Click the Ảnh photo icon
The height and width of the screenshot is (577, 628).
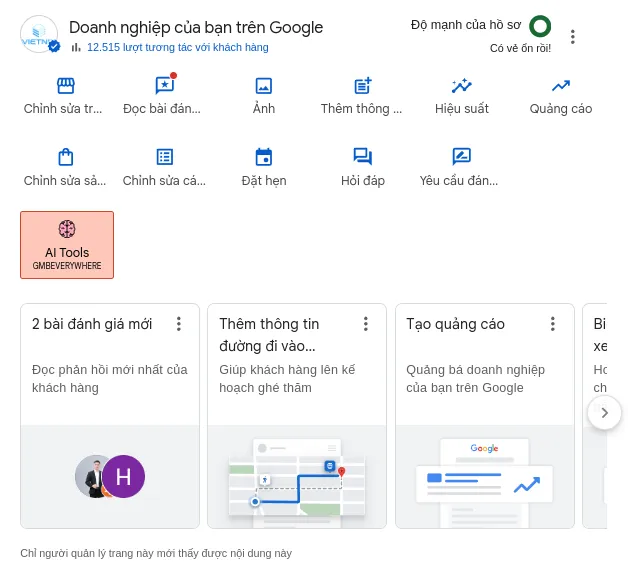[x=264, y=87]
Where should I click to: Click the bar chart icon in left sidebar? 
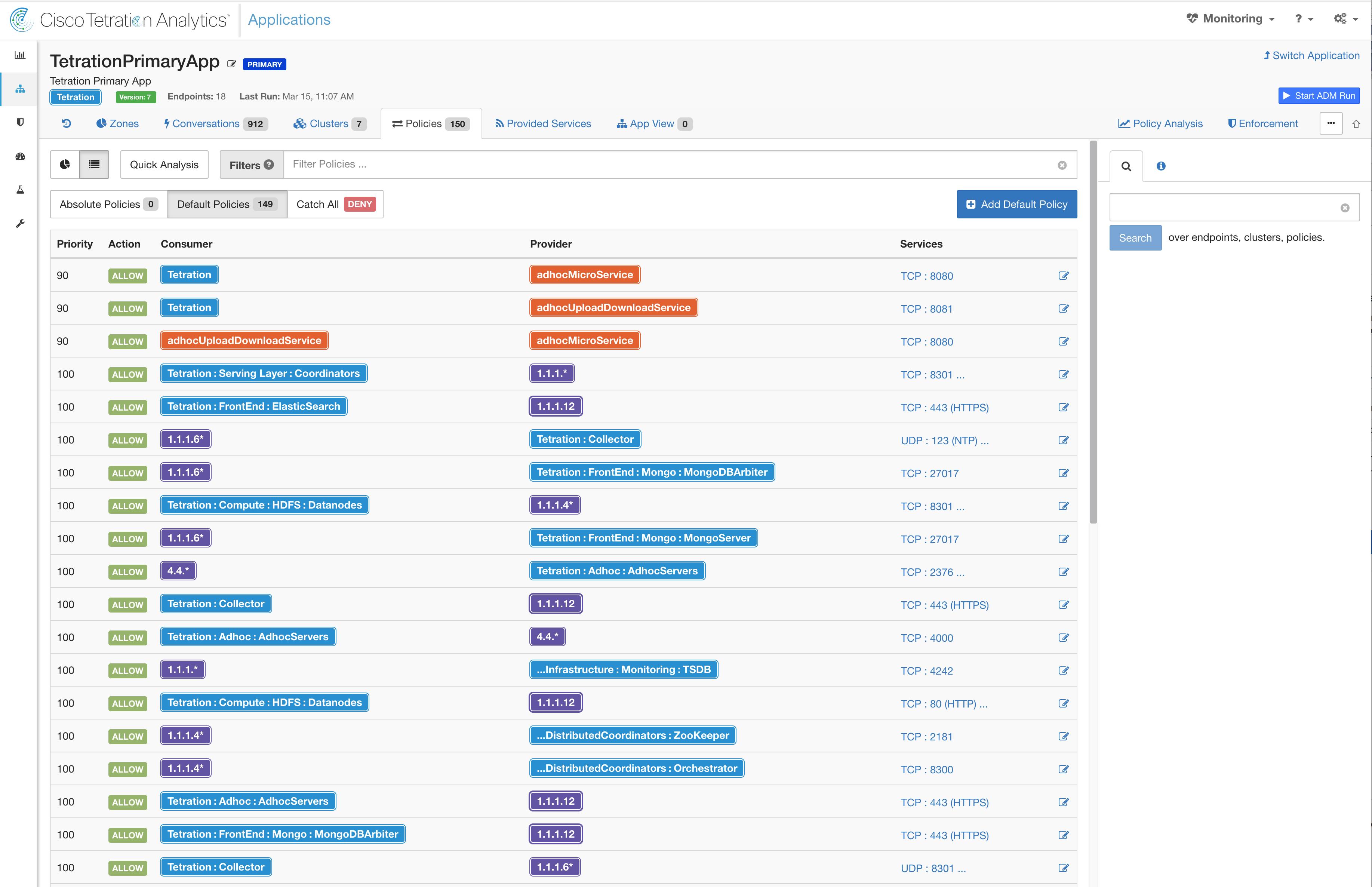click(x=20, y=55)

---

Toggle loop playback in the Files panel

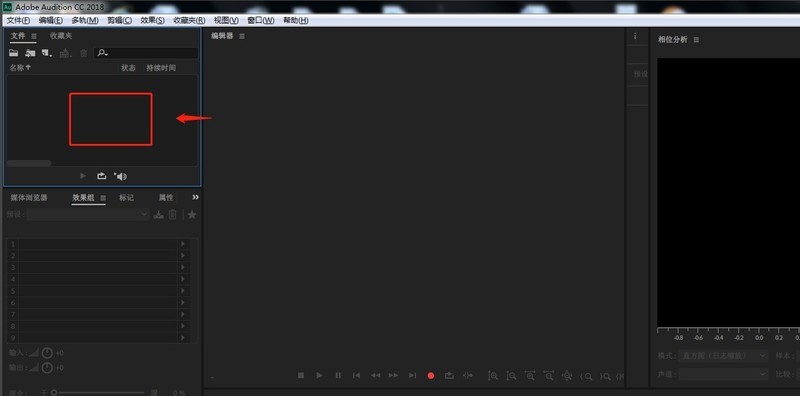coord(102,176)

PROBLEM REQUIREMENTS >>
Reproduce the material from the line containing "Click the Ảnh photo icon" down through the line containing "click(x=20, y=55)", swapping "icon" for "symbol" and changing nothing else. Leave the pictures out of your answer.

RESPONSE >>
Click the Ảnh photo symbol
The height and width of the screenshot is (577, 628).
[x=264, y=87]
Where should I click to: Click the bar chart symbol in left sidebar? 
click(x=20, y=55)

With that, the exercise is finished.